BEGIN Exercise input

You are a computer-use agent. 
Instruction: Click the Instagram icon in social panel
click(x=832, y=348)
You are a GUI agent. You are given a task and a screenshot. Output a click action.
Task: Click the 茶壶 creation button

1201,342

END Exercise input
BEGIN Exercise input

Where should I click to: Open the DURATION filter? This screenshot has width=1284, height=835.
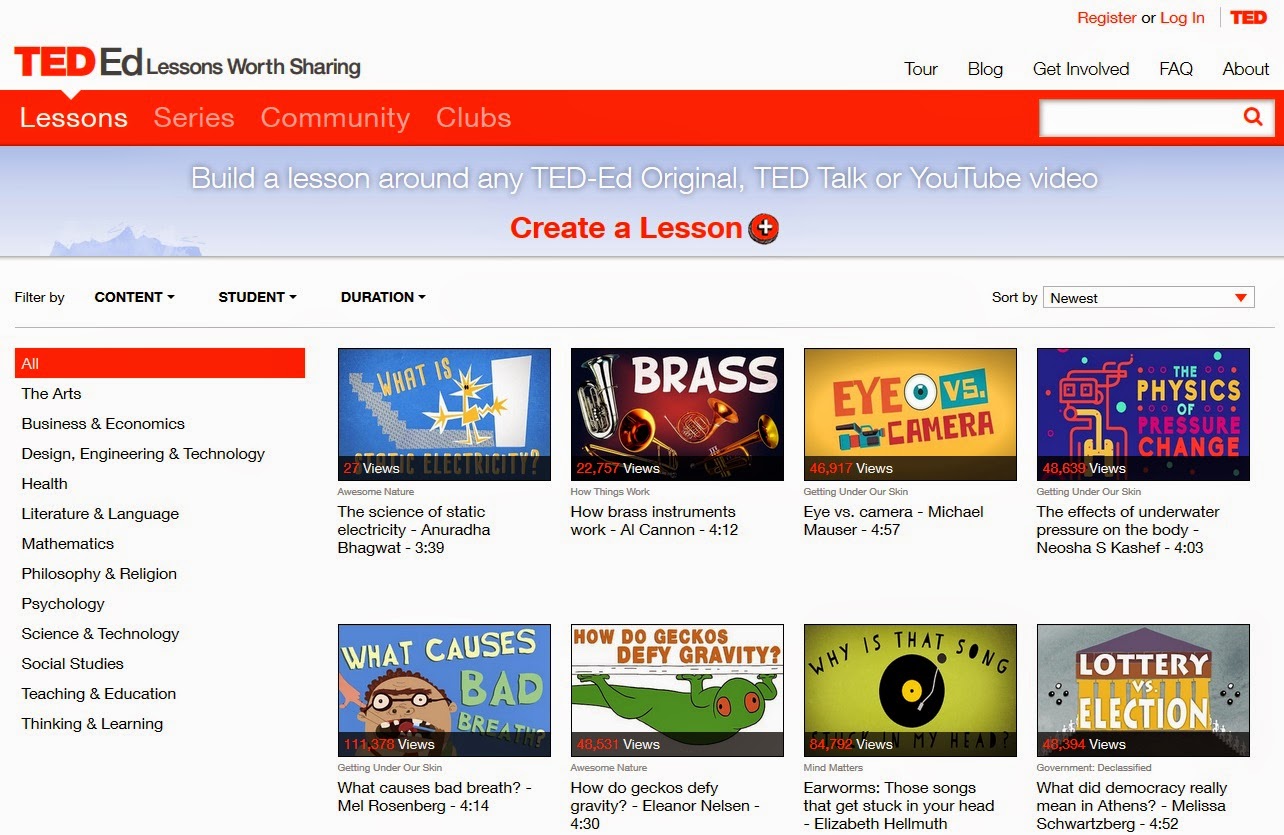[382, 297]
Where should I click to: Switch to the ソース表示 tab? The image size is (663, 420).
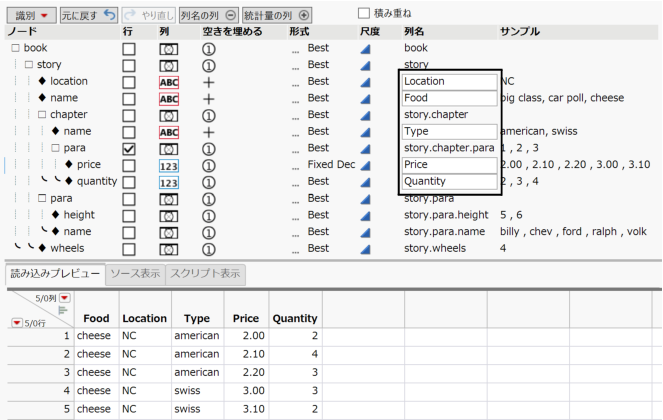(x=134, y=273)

END Exercise input

If the string "agent" appears in a line of the data above, that line counts. State how many such lines there are and nothing more.

- [Problem solution] 2